Sie wurde aus ihren Gedanken gerissen, als Abt Halthera Yelaya mit einer Handbewegung davon abhielt, den Saal zu verlassen. „Frau Yelaya, auf ein Wort.“ Der hutzelige Olwid räusperte sich während sich die Kräuterfrau, offenkundig überrascht umdrehte. Sie hielt sich den Handrücken vor den Mund und hustete zweimal trocken.
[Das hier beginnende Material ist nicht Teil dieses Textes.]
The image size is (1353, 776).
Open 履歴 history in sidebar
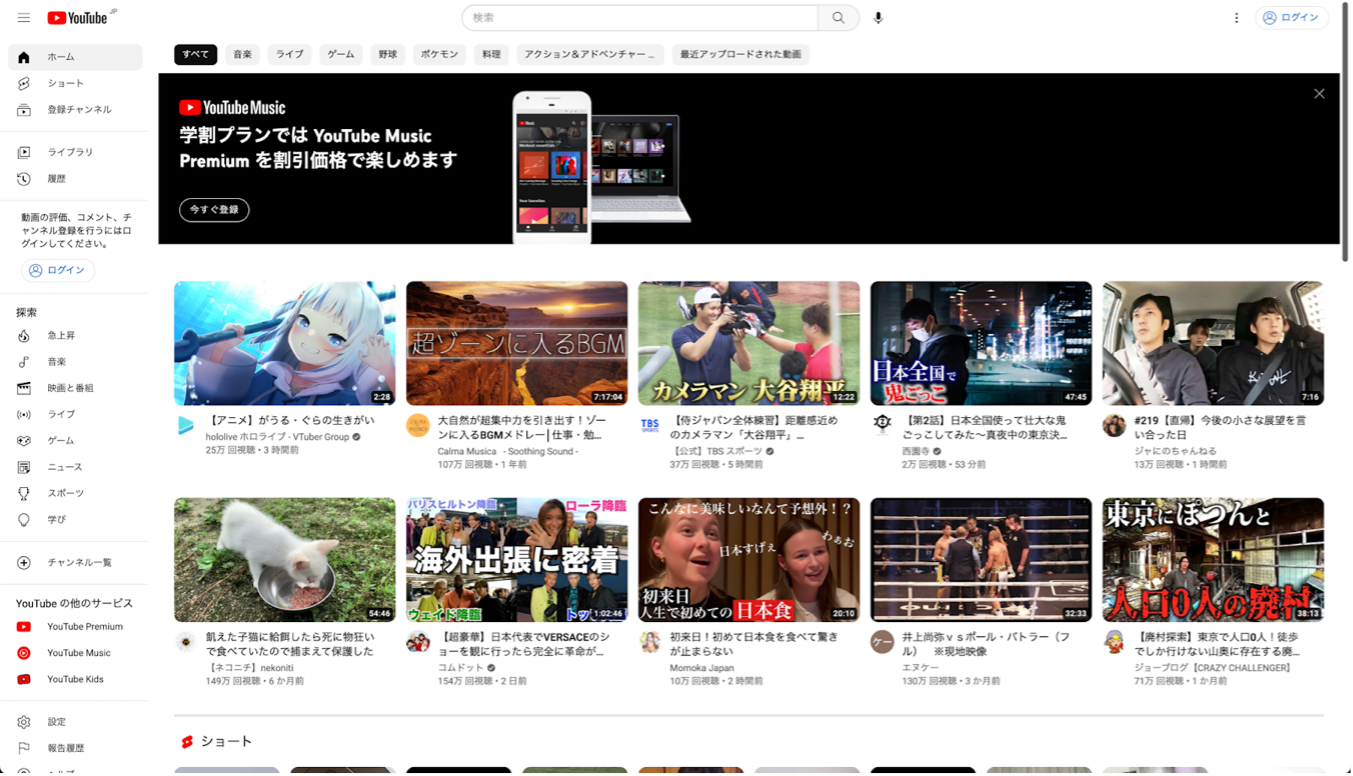[56, 178]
Ein Geräusch, das Gorrada schon fast nicht mehr zur Kenntnis nahm, so häufig hatte sie es von einem der Gäste in den vergangenen Stunden vernommen. „Der Erbenrat“, fuhr Olwid nach kurzer Unterbrechung fort, „wünscht einen etwas genaueren Bericht über Eure Zeugschaft der Nachträge im letzen Willen der Signora Ismiane, Frau Yelaya.“
Er blickte sie mit bärtigem Lächeln an. „Nur zu, niemand hier zweifelt an Eurer aufrichtigen Fürsorge für die Signora!“ Die Frau zögerte noch einen Augenblick und nickte dann und begann zu sprechen, ohne zunächst jemand Bestimmtes im Raum anzublicken.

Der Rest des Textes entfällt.